The Samaritans of Singapore (SOS) is also the name of the non-profit organization in which the volunteers are spending their time at. Volunteers are involved in the different services SOS provides such as 24-hour, confidential help hotlines, counseling sessions, email befriending, and in some instances, on-site emergency situations. However only six volunteers are involved in counseling sessions as they have to be certified professionals, with the bulk of volunteers handling the help hotline.
One particular volunteer, an accountant, whose identity cannot be revealed in order for the volunteers to remain anonymous to callers, describes his experiences as: “difficult but rewarding. It’s really nice to be able to help callers in whatever way I can, no matter how big or small. When a caller simply thanks me for listening, I get a very good sense of fulfillment in me.”
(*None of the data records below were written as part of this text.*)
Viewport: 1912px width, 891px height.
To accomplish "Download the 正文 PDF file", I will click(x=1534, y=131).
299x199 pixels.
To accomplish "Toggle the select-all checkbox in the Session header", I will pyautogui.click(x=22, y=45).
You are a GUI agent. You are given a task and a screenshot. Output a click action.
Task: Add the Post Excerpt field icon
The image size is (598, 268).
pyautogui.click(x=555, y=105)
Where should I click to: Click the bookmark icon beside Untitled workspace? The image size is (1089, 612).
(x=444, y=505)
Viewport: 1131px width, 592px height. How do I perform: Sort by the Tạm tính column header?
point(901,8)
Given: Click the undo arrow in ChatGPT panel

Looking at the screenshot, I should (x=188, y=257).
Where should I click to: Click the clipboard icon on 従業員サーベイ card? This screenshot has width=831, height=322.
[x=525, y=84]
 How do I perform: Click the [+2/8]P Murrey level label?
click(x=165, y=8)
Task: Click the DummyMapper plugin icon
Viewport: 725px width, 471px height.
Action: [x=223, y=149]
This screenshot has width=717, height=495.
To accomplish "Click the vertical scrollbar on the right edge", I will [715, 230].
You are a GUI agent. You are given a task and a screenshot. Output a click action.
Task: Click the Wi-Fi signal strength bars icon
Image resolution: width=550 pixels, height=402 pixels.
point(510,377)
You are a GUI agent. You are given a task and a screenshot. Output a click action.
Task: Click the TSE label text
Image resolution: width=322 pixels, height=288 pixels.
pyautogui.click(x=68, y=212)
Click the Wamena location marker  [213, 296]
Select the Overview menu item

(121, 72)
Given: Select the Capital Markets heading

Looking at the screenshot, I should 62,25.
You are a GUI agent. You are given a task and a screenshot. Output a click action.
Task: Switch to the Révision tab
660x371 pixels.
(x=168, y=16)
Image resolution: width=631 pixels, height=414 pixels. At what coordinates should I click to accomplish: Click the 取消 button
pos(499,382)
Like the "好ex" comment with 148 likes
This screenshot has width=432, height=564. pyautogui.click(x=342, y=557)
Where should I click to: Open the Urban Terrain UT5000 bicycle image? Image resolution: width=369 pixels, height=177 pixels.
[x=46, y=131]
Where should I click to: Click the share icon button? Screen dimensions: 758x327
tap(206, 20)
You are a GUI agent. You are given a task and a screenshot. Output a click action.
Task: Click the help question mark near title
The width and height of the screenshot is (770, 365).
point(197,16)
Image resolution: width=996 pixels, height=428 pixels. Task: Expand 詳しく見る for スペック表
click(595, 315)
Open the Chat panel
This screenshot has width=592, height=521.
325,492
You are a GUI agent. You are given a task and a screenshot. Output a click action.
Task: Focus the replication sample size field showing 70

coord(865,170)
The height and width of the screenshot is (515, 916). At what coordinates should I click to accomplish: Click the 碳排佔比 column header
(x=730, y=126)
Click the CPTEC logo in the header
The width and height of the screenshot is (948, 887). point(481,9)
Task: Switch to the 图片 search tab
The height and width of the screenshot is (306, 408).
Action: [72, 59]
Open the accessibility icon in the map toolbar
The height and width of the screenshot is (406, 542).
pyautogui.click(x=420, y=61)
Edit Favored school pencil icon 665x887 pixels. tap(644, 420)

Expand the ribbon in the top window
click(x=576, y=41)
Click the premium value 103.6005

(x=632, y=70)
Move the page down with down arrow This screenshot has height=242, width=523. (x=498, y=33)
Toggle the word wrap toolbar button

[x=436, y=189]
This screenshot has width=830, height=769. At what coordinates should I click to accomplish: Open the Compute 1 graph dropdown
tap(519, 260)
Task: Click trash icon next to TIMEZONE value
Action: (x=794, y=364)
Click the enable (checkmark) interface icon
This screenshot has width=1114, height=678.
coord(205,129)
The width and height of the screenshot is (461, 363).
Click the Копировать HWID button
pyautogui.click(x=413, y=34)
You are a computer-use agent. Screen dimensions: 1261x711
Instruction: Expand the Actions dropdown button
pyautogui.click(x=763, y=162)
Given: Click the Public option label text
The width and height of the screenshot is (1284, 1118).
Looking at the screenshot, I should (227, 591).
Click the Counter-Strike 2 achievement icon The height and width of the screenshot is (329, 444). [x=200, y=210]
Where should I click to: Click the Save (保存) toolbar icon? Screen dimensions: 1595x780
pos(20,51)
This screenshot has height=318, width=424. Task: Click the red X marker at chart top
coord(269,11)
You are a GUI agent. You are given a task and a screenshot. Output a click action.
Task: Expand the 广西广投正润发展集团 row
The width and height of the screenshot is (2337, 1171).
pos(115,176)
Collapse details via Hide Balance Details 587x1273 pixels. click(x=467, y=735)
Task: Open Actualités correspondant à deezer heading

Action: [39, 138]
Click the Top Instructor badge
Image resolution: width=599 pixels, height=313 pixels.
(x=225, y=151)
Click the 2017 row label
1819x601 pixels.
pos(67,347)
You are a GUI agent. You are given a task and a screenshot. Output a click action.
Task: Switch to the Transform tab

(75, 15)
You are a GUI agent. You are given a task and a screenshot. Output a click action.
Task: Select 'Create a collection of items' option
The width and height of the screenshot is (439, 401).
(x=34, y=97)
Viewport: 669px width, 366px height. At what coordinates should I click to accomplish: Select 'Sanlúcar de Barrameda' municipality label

A video of two SOS volunteers role playing a regular call
Another volunteer, a primary school teacher who has been volunteering for more than four years, explained: “I decided to volunteer after my mother attempted suicide a few years ago. It was a terrible period for my mother and I as we live together, but luckily we managed to pull through that period. After that, the thought of someone else going through the same or even worse problems than I did became intolerable and upset me a lot. So I volunteered to help out as much as I can.”
As of April last year, the number of volunteers at SOS remained steadily at 222 people, with a majority of them being middle aged females between 40 – 59 years old. However fewer can put in the number of hours these days to keep the hotline adequately manned, said SOS executive director Christine Wong.
A majority of volunteers are also multi-lingual who can speak English and a mother tongue or dialect. These languages include Mandarin, Malay, Tamil, Hindi, Cantonese, Hokkien, Teochew, Hainanese, Tagalog, and even French.
Volunteers normally undergo a careful selection process involving a face-to-face interview where professional or educational qualifications are not a prerequisite. SOS looks for a combination of personal qualities, life experiences and an ability to commit to the volunteer requirements which mostly involves handling the help hotline where there is a daily average of 113 calls received.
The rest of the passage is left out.